Selection ::
Wrong notes

Nicholas Slonimsky’s Lexicon of Musical Invective, a compendium of harshly negative reviews of composers from Beethoven to Varèse, is fun to browse. Years ago I based a little name-that-composer quiz on entries in the book. That quiz is long gone, along with the rest of my first weblog1, so I’ve compiled a new one. See if you can identify the composers and works from the following excerpts. In a few cases, the critic speaking is also noteworthy.

I’ll post the answers sometime next week.

1. Crashing Siberias, volcano hell, Krakatoa, sea-bottom crawlers.
Composer, composition

2. ____ was abominable. Not a trace of coherent melodies. It would kill a cat and would turn rocks into scrambled eggs from fear of these hideous discords.
Composer, composition, critic

3. It is mathematical music evolved from an unimaginative brain … How it ever came to be known as The Tenth Symphony is a mystery to us.

Objectives ::
A. From the "Wrong notes" post, extract the passage that begins with the words containing "I’ll post the" and ends with "these hideous discords.".
B. According to the "Wrong notes" post, which composers mark the two ends of the span covered by the reviews in Slonimsky's Lexicon of Musical Invective?
C. Continue the "Wrong notes" quiz of harsh music reviews from the point where the text stops.

(Dataset records)

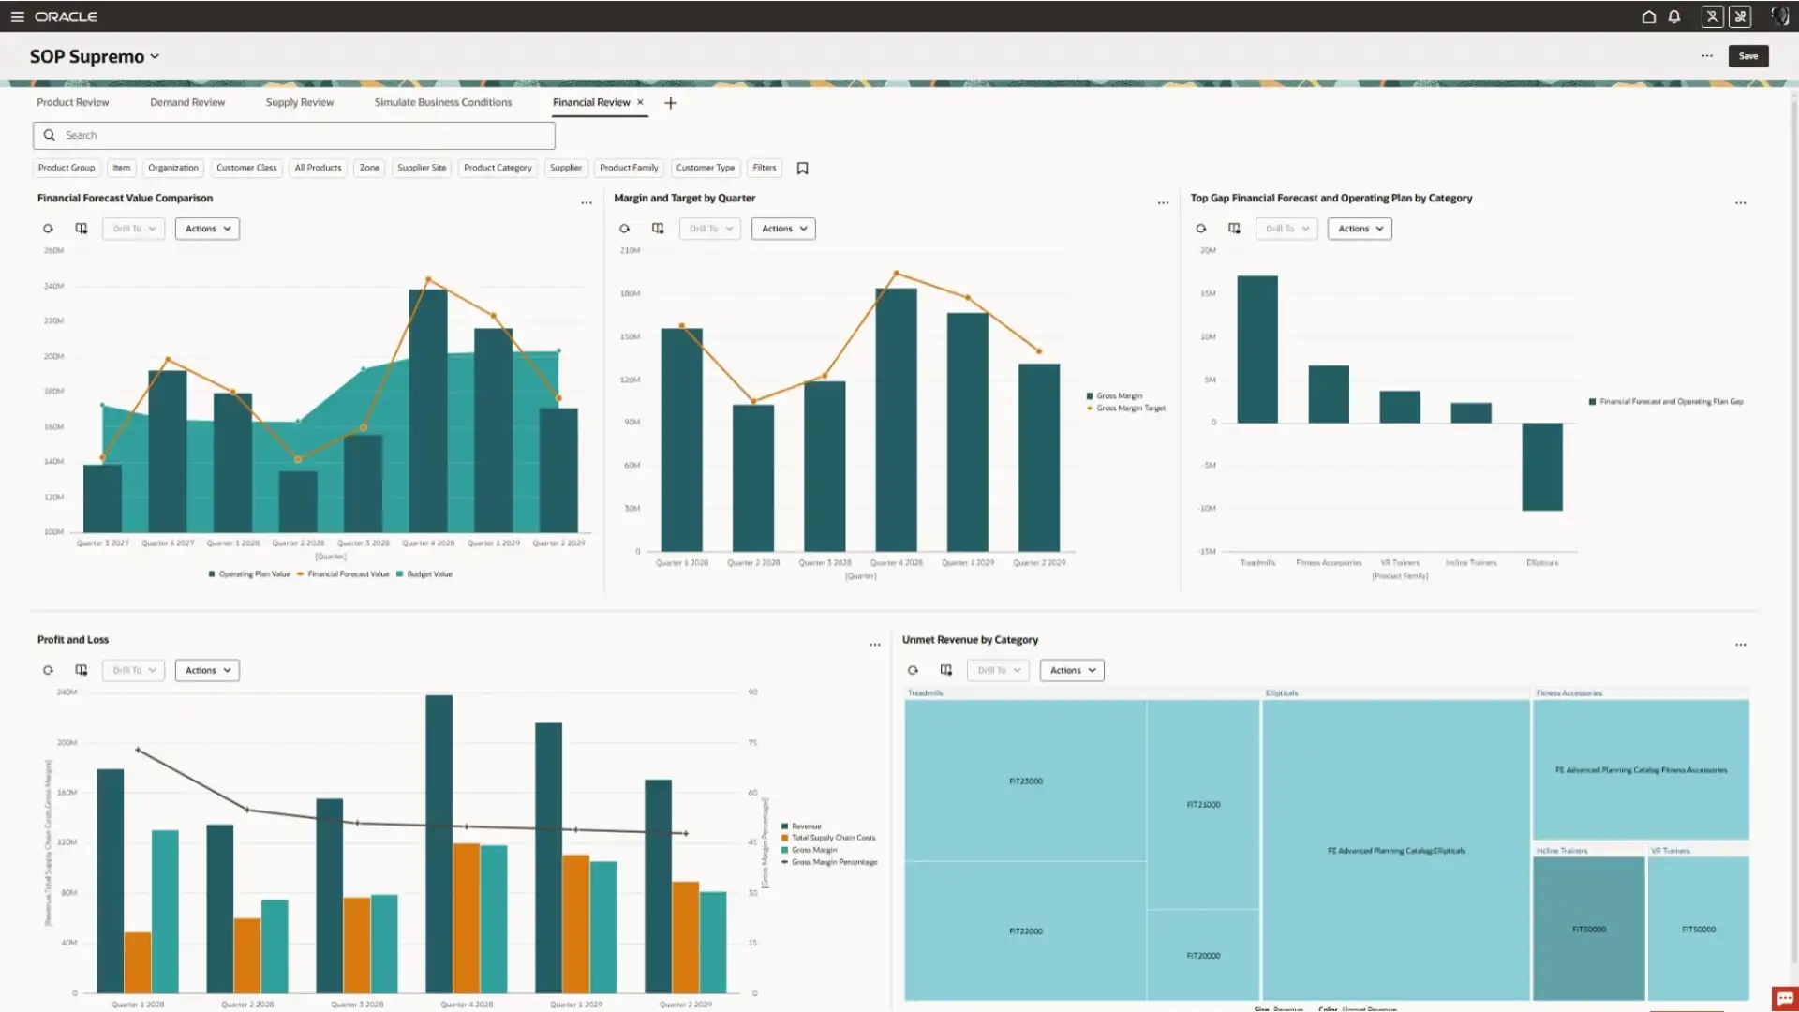Toggle Total Supply Chain Costs legend entry
The image size is (1799, 1012).
833,838
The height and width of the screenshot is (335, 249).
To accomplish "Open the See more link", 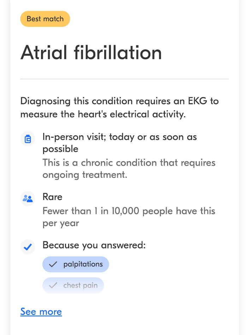I will 41,312.
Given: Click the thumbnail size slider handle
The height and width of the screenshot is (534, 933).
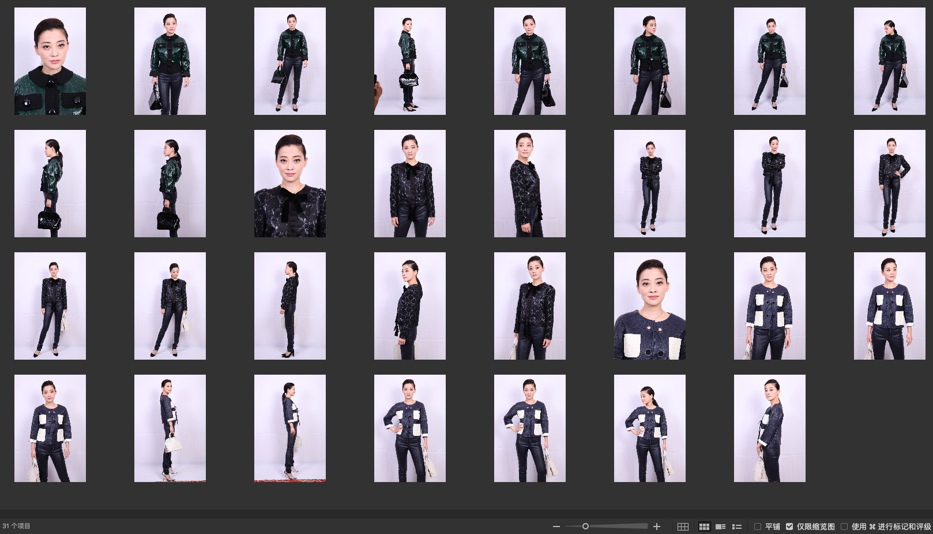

Responses for each task ::
A.
I’ll post the answers sometime next week.

1. Crashing Siberias, volcano hell, Krakatoa, sea-bottom crawlers.
Composer, composition

2. ____ was abominable. Not a trace of coherent melodies. It would kill a cat and would turn rocks into scrambled eggs from fear of these hideous discords.

B. Beethoven and Varèse

C.
Composer, composition

4. The overabundance of dissonances and the incompetence in handling vocal parts in ____ reach the point where the listener can not be sure of the composer’s intentions and is unable to distinguish intentional wrong notes from the wrong notes of the performers.
Composer, composition

5. The ____ is filthy and vile. It suggests Chinese orchestral performances as described by enterprising and self-sacrificing travelers. This may be a specimen of the School of the Future for aught I know. If it is, the future will throw the works of Haydn, Mozart and Beethoven into the rubbish bin.
Composer, composition

6. If the reader were so rash as to purchase any of ____’s compositions, he would find that they each and all consist of unmeaning bunches of notes, apparently representing the composer promenading the keyboard in his boots. Some can be played better with the elbows, other with the flat of the hand. None requires fingers to perform nor ears to listen to.
Composer

7. ____ sometimes sounds like a plague of insects in the Amazon valley, sometimes like a miniature of the Day of Judgment … and for a change goes lachrymose.
Composer, composition

8. It must be admitted that to the larger part of our public, ____ is still an incomprehensible terror.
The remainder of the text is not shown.